31st European Heart and Heart Failure Congress
Title: Myocarditis induced ventricular tachycardia
Biography: Nang Khaing Zar
Background: Myocarditis is an acute infectious or immunologically mediated syndrome causing inflammation of the heart muscle. Around half of all cases are idiopathic (Karjalainen et al. 1983). Possible complications include syncope, arrhythmia and heart failure.
Presentation: 65 year old man with background hyperlipidaemia was presented with chest pain and palpitation. Initial ECG was monomorphic VT. Patient was haemodynamically stable. Subsequently, VT was approaching 240 bpm. Decision was made to proceed with cardioversion and sinus rhythm was restored. Electrolyte disturbance was excluded and angiogram was performed which did not show any flow limiting coronary artery disease. Cardiac MR had demonstrated normal left ventricular function with patchy mid wall epicardial mid gadolinium enhancement, consistent with a diagnosis of likely myocarditis although nonspecific cardiomyopathy could not be excluded. Being SVT with aberrancy a differential in view of regular broad complex tachycardia, EP study was subsequently performed and had confirmed VT. The patient then underwent ICD implantation and discharged well.

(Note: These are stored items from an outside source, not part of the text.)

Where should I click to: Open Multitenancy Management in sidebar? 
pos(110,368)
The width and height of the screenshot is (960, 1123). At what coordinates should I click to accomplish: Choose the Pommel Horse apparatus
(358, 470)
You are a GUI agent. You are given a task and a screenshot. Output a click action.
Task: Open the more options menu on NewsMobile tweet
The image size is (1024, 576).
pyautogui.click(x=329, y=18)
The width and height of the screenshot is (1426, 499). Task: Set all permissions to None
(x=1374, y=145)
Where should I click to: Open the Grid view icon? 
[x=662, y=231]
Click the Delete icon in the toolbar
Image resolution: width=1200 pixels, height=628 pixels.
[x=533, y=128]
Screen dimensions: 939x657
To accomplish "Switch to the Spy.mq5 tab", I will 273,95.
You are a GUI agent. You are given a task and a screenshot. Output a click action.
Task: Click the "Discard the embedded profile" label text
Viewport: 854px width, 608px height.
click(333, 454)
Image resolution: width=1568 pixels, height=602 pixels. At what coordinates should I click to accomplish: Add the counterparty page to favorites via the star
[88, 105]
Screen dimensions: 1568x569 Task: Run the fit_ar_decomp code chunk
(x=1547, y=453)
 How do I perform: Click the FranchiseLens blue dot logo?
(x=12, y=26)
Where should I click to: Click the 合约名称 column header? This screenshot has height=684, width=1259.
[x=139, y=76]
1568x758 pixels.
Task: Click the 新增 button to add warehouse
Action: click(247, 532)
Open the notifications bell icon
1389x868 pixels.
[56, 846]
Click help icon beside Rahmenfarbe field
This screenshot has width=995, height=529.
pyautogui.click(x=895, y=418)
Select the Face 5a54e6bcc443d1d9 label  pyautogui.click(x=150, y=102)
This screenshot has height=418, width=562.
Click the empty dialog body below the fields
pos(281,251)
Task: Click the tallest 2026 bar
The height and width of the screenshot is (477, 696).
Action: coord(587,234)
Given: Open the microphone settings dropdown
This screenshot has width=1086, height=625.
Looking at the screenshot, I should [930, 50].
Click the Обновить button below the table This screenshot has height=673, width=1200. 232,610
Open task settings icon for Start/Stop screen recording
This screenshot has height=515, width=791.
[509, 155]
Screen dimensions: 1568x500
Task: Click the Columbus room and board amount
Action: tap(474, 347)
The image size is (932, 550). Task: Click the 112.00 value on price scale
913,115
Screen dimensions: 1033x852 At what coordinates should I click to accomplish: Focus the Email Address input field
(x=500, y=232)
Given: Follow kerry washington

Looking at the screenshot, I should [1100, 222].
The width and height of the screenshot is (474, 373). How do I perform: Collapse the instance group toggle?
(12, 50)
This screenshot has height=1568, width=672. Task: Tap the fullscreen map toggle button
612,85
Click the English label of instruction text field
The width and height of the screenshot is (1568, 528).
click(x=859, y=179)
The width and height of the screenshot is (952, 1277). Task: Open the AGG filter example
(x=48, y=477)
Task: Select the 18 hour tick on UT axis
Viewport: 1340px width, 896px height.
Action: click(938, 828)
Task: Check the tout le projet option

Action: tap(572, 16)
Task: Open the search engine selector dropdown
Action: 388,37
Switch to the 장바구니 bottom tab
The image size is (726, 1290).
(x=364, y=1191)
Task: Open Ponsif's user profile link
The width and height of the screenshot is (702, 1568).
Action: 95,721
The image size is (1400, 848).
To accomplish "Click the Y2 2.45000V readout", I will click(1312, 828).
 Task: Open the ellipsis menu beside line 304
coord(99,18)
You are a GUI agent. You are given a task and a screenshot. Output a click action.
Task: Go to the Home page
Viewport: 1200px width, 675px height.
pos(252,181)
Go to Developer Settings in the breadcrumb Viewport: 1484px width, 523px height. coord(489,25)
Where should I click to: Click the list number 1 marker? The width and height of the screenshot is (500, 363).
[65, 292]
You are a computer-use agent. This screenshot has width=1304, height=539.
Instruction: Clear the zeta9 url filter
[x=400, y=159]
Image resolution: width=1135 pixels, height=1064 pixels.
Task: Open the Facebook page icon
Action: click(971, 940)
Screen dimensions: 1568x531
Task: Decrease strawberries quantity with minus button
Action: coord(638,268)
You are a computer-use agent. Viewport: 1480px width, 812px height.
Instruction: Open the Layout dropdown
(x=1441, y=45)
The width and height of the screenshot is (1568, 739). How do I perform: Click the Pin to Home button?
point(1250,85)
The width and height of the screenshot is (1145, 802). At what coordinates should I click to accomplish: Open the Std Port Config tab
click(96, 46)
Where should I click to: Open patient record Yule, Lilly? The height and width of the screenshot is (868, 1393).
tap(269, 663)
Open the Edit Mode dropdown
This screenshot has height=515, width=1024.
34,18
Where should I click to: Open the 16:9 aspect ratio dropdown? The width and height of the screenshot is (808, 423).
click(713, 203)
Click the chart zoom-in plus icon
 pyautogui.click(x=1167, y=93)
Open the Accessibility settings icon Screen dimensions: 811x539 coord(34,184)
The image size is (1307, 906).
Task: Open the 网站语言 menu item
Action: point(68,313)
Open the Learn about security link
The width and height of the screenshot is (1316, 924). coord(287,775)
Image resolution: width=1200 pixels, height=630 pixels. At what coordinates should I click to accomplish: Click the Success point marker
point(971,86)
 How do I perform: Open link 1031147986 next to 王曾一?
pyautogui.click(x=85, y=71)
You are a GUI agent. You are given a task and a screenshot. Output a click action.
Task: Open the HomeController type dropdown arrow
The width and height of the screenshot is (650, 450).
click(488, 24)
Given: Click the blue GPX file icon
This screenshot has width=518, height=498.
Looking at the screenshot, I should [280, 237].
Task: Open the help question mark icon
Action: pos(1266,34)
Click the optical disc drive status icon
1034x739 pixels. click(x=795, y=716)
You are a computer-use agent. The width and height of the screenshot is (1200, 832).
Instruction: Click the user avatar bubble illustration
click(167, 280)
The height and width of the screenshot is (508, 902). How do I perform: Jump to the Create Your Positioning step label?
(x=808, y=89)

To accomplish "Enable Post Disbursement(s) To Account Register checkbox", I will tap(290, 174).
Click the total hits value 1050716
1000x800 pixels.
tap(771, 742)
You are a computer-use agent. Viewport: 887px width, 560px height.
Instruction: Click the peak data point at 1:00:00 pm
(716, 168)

ECG: to be displayed on poster
Discussion: The mechanisms for ventricular arrhythmias during myocardial inflammation are unknown. Endomyocardial biopsy is not necessary for the diagnosis of myocarditis. MRI should be performed in patients resuscitated from sudden cardiac death, to rule out myocardial inflammation. Although it is difficult to establish the exact prognosis, it is suggested that the prognosis of patients with resuscitated sudden cardiac death in the onset of acute myocarditis is favourable, arrhythmias usually being self-limited with no recurrences that follow the acute phase.
E-journal of the ESC Council for Cardiology Practice. 05/04/2011. Ventricular arrhythmias complicating acute myocarditis
Celia Bagshaw / Editors: Jason Kendall, Stewart H McMorran. 08/11/2017. Myocarditis. RCEM learning.
Khabbaz Z, Grinda JM, Fabiani JN. Extracorporeal life support: an effective and non-invasive way to treat acute necrotizing eosinophilic myocarditis. J Thorac Cardiovasc Surg. 2007; 133(4): 1122-3.
Chau EM, Chow WH, Chiu C, Wang E. Treatment and outcome in biopsy proven fulminant myocarditis in adults. Int J Cardiol. 2006; 110 (3): 405-6.